Bullies will be bullies in one form or another all their lives in my opinion.. a bullying parent, a bullying manager, a bullying spouse.. the list is endless.
Nikki
Posted by Dubya on April 6, 2001, at 19:58:41
In reply to No bullies in adult world??, posted by NikkiT2 on April 6, 2001, at 14:28:39
I am really sick of bullies, maybe I let them take over my life or maybe, but they seem to make a clean get away w/ their attitude/behaviour. Of course, that is my distorted perception.
Posted by dj on April 6, 2001, at 23:50:46
In reply to How come it seems that bullies get away w/things?, posted by Dubya on April 6, 2001, at 19:58:41
> Of course, that is my distorted perception.
There you go, beating yourself up again...
Posted by Dubya on April 7, 2001, at 1:14:40
In reply to Re: How come it seems that bullies get away w/things?, posted by dj on April 6, 2001, at 23:50:46
> > Of course, that is my distorted perception.
>
> There you go, beating yourself up again...That's true, I guess I can agree w/you on that!
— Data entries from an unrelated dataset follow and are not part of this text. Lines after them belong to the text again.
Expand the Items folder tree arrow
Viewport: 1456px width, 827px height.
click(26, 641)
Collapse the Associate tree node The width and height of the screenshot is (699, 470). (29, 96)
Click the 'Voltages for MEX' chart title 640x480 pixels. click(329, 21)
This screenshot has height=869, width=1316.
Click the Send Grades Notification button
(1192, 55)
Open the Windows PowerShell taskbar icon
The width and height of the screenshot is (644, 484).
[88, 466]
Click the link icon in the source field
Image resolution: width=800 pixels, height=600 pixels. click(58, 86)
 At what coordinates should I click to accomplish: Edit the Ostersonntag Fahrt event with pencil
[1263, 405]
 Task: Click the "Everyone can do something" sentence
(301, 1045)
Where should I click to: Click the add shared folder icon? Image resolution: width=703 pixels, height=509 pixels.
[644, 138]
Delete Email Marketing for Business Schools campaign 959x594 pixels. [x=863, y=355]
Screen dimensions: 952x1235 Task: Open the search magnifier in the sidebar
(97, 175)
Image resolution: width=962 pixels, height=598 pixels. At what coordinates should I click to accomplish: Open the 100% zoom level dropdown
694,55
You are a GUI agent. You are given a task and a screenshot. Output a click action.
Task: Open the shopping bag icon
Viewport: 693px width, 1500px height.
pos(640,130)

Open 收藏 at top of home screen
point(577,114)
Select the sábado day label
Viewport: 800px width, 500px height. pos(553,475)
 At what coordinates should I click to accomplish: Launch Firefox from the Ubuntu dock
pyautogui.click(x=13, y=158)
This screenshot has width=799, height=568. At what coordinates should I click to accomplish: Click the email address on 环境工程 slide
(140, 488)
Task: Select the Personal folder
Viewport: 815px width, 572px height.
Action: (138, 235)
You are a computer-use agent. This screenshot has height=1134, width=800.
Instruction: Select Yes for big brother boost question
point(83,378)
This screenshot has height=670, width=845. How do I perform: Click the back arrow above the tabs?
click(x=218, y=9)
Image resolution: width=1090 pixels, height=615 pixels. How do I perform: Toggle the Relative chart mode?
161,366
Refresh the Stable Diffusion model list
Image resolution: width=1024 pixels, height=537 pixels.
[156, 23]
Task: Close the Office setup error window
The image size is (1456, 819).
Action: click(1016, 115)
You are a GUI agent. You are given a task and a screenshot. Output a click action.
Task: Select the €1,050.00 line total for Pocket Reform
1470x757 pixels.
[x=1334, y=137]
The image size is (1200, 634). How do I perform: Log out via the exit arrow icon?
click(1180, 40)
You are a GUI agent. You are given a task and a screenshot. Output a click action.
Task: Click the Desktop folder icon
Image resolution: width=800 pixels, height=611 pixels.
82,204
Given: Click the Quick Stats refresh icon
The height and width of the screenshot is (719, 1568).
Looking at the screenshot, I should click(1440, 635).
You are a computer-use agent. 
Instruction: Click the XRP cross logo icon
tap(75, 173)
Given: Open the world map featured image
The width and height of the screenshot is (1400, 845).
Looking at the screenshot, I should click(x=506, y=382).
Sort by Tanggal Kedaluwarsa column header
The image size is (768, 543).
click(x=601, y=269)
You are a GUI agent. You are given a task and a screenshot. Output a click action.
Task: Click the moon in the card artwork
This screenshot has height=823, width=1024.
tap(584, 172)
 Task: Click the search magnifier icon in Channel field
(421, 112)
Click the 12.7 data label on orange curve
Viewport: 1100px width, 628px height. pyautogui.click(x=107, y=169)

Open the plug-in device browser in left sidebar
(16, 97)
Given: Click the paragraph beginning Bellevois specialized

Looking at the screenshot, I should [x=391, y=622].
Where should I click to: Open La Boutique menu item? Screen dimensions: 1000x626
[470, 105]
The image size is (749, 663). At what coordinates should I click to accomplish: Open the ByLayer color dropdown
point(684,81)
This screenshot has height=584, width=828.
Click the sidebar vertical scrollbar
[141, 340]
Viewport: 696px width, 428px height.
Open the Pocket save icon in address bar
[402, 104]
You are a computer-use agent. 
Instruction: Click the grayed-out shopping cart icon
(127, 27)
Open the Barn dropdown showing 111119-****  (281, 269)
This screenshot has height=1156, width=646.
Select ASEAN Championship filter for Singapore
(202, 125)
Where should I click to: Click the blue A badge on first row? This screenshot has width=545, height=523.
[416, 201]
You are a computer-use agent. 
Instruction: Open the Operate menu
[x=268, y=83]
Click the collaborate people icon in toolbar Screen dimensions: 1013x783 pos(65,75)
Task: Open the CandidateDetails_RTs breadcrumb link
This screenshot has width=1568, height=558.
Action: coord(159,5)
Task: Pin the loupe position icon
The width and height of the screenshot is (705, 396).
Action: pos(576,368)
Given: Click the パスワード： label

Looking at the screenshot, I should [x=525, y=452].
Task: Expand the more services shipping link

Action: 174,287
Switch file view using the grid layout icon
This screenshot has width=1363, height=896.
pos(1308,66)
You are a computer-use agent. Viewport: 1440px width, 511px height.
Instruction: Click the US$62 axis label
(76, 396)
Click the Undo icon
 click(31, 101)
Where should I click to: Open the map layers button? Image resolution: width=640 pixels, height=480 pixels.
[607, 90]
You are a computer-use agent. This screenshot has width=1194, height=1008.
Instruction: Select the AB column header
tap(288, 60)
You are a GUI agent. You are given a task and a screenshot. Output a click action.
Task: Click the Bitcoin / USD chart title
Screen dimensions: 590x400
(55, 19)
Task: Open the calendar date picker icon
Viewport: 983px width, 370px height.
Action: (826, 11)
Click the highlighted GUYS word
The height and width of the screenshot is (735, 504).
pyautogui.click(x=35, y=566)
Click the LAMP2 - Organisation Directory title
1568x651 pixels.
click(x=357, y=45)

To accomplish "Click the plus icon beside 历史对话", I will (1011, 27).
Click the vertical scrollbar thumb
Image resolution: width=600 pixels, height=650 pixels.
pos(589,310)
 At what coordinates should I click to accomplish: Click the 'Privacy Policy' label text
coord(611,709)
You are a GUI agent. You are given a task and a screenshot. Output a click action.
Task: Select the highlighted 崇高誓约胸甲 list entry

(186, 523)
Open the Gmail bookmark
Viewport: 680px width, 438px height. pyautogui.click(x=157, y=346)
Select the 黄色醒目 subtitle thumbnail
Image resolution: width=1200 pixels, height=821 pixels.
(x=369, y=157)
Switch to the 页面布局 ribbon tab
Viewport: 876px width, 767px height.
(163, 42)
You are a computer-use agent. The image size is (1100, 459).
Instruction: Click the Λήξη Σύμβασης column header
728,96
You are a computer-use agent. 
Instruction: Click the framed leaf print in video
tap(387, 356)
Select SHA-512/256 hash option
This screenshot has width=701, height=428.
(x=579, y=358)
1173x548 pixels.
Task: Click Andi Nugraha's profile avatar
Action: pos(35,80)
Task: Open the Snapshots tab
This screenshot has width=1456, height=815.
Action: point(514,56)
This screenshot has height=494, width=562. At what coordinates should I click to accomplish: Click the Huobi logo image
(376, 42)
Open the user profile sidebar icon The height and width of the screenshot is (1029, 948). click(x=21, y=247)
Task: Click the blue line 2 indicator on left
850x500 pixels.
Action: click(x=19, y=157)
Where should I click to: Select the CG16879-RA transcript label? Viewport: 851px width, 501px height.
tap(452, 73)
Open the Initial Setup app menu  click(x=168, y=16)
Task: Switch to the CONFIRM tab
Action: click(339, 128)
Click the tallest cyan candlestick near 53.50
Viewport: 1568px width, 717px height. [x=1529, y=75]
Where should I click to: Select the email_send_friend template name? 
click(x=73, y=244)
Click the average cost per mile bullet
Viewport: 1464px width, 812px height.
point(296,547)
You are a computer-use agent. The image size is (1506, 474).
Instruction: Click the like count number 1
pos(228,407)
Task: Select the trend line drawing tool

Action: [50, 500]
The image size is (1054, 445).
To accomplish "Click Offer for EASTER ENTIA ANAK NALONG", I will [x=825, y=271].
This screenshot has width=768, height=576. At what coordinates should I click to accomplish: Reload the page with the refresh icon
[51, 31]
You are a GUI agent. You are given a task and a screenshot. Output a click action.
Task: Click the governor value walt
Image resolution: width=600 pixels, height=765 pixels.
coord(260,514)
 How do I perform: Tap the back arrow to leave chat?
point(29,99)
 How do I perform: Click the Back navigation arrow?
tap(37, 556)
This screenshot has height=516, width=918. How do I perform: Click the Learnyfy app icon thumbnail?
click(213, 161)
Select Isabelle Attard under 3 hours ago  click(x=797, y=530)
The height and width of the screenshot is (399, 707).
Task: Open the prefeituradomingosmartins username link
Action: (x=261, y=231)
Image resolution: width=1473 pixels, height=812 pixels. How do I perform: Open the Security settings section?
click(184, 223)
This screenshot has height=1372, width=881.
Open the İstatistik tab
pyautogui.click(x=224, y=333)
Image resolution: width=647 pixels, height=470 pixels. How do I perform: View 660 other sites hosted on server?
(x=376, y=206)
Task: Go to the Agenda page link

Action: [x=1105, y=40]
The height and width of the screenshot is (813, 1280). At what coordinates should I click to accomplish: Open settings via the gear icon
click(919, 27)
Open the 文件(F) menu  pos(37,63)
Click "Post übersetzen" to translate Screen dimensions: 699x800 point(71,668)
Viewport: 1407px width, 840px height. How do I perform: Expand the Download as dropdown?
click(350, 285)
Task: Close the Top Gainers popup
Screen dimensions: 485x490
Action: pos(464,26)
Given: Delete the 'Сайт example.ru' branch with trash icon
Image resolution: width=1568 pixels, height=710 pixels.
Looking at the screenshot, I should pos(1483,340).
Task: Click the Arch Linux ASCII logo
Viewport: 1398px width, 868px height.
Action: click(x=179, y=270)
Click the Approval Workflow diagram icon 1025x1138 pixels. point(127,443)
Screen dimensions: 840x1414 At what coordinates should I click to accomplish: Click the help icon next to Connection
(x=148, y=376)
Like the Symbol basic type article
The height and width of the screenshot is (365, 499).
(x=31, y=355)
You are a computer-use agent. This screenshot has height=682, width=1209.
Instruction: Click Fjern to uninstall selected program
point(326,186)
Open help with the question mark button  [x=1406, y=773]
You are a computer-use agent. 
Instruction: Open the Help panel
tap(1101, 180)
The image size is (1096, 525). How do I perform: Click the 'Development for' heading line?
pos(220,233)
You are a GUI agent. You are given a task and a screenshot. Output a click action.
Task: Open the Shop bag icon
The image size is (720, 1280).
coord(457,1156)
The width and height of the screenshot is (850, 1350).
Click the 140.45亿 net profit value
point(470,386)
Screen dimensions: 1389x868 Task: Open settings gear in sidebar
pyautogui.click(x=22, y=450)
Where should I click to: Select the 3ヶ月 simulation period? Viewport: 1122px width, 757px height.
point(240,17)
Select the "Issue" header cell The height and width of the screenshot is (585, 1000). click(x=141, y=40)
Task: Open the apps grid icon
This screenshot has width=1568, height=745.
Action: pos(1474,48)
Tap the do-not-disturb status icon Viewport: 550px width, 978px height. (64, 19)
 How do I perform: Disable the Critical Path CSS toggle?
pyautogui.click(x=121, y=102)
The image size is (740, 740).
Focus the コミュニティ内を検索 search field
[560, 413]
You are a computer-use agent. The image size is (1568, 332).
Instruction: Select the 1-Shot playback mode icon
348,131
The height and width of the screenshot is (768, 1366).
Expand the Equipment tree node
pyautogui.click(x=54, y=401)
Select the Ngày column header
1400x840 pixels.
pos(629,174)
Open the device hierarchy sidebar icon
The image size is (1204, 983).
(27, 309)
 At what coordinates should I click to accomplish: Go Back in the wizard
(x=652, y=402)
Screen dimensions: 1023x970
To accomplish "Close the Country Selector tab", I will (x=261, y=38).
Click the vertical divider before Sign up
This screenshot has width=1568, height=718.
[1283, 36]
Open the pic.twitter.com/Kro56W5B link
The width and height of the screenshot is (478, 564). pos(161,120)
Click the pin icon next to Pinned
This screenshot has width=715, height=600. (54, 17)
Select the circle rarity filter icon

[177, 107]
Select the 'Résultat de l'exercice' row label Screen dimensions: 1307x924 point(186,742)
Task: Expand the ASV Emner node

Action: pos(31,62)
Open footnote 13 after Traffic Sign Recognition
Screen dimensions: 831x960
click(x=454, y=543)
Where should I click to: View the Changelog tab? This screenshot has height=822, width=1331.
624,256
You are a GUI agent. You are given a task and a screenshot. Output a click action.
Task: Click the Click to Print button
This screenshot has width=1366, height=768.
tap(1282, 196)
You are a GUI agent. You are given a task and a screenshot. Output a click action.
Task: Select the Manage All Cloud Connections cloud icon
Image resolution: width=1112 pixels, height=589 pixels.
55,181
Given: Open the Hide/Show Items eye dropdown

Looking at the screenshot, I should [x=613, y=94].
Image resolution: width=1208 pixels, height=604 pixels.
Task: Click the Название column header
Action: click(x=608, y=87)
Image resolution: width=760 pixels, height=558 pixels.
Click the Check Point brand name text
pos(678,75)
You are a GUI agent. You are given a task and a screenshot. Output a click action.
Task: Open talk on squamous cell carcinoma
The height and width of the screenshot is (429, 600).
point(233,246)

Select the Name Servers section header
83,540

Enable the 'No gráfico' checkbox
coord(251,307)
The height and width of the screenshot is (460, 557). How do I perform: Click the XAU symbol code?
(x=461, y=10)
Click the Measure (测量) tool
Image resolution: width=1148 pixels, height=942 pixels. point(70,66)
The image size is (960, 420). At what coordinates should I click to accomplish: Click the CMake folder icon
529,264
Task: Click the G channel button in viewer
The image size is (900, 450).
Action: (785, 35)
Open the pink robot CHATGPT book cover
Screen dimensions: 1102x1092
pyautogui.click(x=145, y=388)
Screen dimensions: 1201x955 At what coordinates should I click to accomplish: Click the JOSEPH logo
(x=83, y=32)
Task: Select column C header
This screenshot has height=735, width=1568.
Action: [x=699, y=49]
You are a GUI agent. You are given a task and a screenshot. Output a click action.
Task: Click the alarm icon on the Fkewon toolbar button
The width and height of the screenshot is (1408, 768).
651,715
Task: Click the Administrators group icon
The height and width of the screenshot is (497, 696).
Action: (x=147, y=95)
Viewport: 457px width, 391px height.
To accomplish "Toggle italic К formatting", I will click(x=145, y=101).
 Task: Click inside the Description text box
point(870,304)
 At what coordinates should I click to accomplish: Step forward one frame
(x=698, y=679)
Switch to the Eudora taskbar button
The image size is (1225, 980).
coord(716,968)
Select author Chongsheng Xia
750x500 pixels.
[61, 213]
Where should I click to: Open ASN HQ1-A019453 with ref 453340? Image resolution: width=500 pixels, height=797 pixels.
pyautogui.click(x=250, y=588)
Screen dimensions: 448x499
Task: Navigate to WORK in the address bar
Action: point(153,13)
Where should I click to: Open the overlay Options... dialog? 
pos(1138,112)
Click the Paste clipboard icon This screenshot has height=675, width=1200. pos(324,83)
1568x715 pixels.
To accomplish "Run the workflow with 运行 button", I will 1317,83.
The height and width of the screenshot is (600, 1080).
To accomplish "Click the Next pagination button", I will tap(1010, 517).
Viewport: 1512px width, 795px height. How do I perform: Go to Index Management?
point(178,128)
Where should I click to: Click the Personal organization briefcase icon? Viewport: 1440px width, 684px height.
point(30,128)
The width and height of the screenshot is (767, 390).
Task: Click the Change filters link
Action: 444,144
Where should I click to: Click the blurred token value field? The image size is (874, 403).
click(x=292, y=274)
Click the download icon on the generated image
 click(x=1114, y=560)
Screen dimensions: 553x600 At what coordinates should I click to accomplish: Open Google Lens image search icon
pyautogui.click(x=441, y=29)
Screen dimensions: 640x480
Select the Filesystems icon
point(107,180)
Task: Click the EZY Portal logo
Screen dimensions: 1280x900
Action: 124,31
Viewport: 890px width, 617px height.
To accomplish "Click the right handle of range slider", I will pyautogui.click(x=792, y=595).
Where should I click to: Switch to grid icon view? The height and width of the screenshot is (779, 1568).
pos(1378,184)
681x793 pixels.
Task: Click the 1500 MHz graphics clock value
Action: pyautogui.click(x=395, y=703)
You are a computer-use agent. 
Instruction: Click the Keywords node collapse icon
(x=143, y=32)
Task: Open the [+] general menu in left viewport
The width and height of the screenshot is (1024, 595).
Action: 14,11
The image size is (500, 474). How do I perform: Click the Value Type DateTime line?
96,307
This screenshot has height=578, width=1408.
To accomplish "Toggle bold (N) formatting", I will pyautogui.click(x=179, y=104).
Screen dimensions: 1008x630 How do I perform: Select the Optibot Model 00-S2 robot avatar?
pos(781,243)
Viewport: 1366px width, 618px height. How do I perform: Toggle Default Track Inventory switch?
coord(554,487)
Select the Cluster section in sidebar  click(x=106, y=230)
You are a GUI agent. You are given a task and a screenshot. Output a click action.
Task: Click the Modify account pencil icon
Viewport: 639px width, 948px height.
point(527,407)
Posted by Adam on April 7, 2001, at 15:54:15
In reply to How come it seems that bullies get away w/things?, posted by Dubya on April 6, 2001, at 19:58:41
I think bullies do exist. Some grow out of it when entering adulthood, some don't.
It's difficult to resist the attacks of bullies. If you're not a bully, the behavior of a bully towards you is almost incomprehensible. That may be true even if you ARE a bully.
Some people are just plain stronger/smarter/prettier/whatever than others, or they are convinced they are so, and thus are also able to convince others. They may have status, due to innate qualities or social standing, that gives them power over others. If they use their gifts to hurt other people, they can bully very effectively.
Really terrible bullies may be sociopaths. I read an interesting article in SciAm in which the author hypothesizes that those with violently sociopathic qualities are often not suffering from poor self-esteem. On the contrary, they have pathologically high self-esteem, and feel perfectly entitled to do the terrible things they do to others. Combine a sociopath with someone suffering from depression and terrible feelings of inadequacy, and you've got a uniquely horrid recipe for pain.
I think the best you can do is avoid such people. You probably can't change them or get them to play fair with you. If people you deal with hurt you for their own gratification, leave them. You are not the sick one. They are.
> I am really sick of bullies, maybe I let them take over my life or maybe, but they seem to make a clean get away w/ their attitude/behaviour. Of course, that is my distorted perception.
Posted by Dubya on April 7, 2001, at 21:50:03
In reply to Re: How come it seems that bullies get away w/thin, posted by Adam on April 7, 2001, at 15:54:15
For me, it is not the question of whether or not bullies exist, it is to figure out how to take control of myself and not bully others around while feeling 'adequate'.